▶ TEXT PASSAGE
Start of Block

The former Salters' Hall in St Swithin's Lane London EC4, bombed in 1941, was during the 1700s a meeting place for Presbyterians and in 1719 the site of the "Salters' Hall controversy" a notable turning point for religious tolerance in England.

The present Salters' Hall on Fore Street, EC2 dates from 1976, designed by architect Sir Basil Spence, being Grade II-listed in 2010. A major redevelopment by architects de Metz Forbes Knight including a new entrance pavilion was completed in 2016.

==Salters' Institute==
Established in 1918 as the Salters' Institute of Industrial Chemistry to support chemistry students after the First World War, particularly those whose studies had been interrupted by military service, the Salters' Company educational charity awards prizes for students of chemistry, chemical engineering, biology and physics (plus science technicians), as well as running various activities to promote the study of science.

End of Block

▶ WORK INSTRUCTION A
According to the Salters' Company text, which architect designed the present Salters' Hall on Fore Street?
▶ WORK INSTRUCTION B
Write a continuation of the Salters' Company text, starting after its final sentence.

▶ DATASET

Start of Block

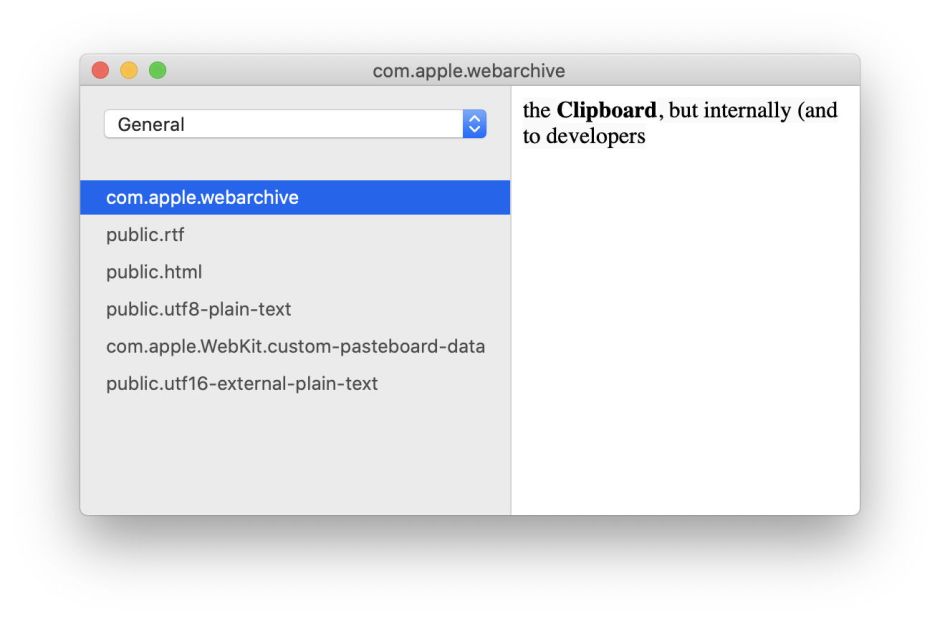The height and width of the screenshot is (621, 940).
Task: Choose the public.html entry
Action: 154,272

End of Block
Start of Block

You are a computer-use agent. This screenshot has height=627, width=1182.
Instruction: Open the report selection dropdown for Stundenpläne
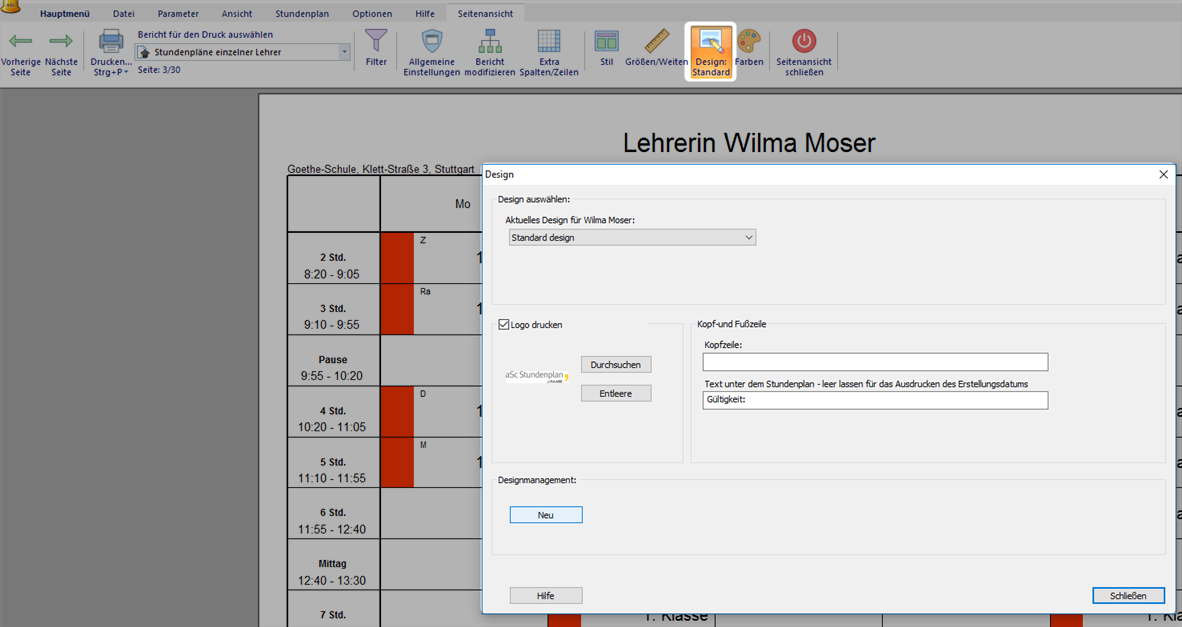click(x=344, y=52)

End of Block

▶ TASK RESULT A
Sir Basil Spence

▶ TASK RESULT B
==Coat of arms==
The Company received a grant of arms in 1530 from Thomas Benolt, then its crest and supporters in 1591 from Robert Cooke, both Clarenceux Kings of Arms.

The Salters' arms are blazoned:

Escutcheon: Per chevron Azure and Gules three Covered Salts Argent garnished Or overflowing of the Third.

Crest: On a Wreath of the Colours a Cubit Arm erect issuing from Clouds all Proper holding a Covered Salt Argent garnished Or.

Supporters: Two Ounces Sable bezanty ducally gorged and chained Or.

Its motto is Sal Sapit Omnia, Latin for Salt Savours All.